In recent years, external physical vibration has been used to remove stones in patients with urinary tract calculi, with good clinical effects [12]. During external physical vibration, the movement space of stones is first expanded by drugs, then the stones are separated from tissues by high-frequency vibrators, and the body position is adjusted in real time according to the movement direction of stones, so the physiological cavity of human body is maintained downward, which is conducive to stone removal. The auxiliary shock wave is conducted to the target location through the conduction of muscle tissue, so stones are suspended in the liquid space. The main shock wave can push stones to move along the physiological space until they are removed [13]. External physical vibration, as a new method for removing stones by simple physical means, is painless and harmless [14]. Wu et al. effectively removed stones by combining flexible ureteroscopy lithotripsy with external physical vibration. Stone fragments were found on the day after treatment, and the stone clearance rate 2 weeks after treatment increased remarkably [15]. In this study, the rate of finding stones in the urine on the day after treatment, as well as stone clearance rates on the day, and 1 week and 2 weeks after treatment were significantly higher in the experimental group than those in the control group. In addition, the components of urinary tract stones of the 2 groups were similar, being consistent with the results of a previous study [16].

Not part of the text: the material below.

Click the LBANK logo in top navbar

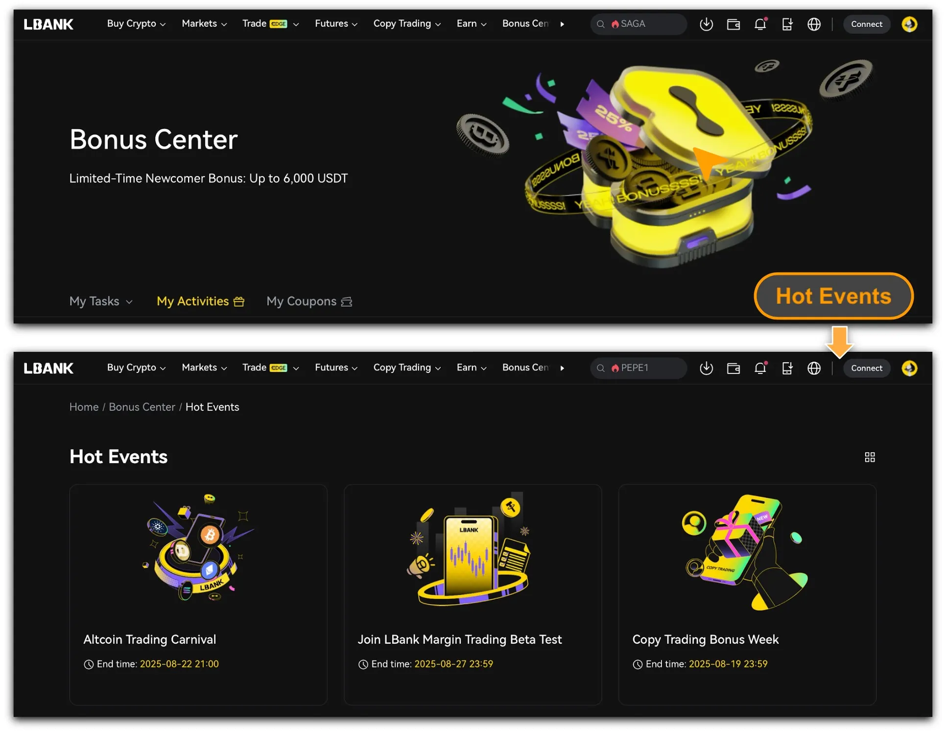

If upper urinary tract calculi are not treated in a timely and effective manner, renal insufficiency or even acute obstructive renal failure may occur, which seriously threatens the health, safety, and quality of life of patients [17]. Wang et al. reported that the serum levels of renal function indices BUN and Scr significantly decreased in patients with upper urinary tract calculi undergoing flexible ureteroscopy lithotripsy, and the renal function of cases with renal insufficiency was significantly ameliorated [18]. In this study, compared with before treatment, the levels of BUN and Scr significantly decreased after treatment in the 2 groups, especially in experimental group. It is well-established that haematuria, dizziness, fever, and low back pain usually occur after withdrawal of the double J tube after flexible ureteroscopy lithotripsy. Herein, the 2 groups had similar incidence rates of complications after treatment. Moreover, residual stones are risk factors for the postoperative re-formation of upper urinary tract calculi, suggesting that promoting the removal of stones after lithotripsy for patients with upper urinary tract calculi and increasing the stone clearance rate can reduce the risk of postoperative re-formation and thus relieve pain and economic burden [19]. In this study, the results of Kaplan-Meier method indicated that during 1-year follow-up, the stone-free rate was significantly higher in the experimental group (97.26%) than that in the control group (83.56%).
Conclusions
External physical vibration combined with flexible ureteroscopy lithotripsy can significantly increase the rate of finding stones in the urine on the day after treatment and the clearance rate of upper urinary tract calculi, ameliorate the levels of renal function indices BUN and Scr, and reduce the stone re-formation rate.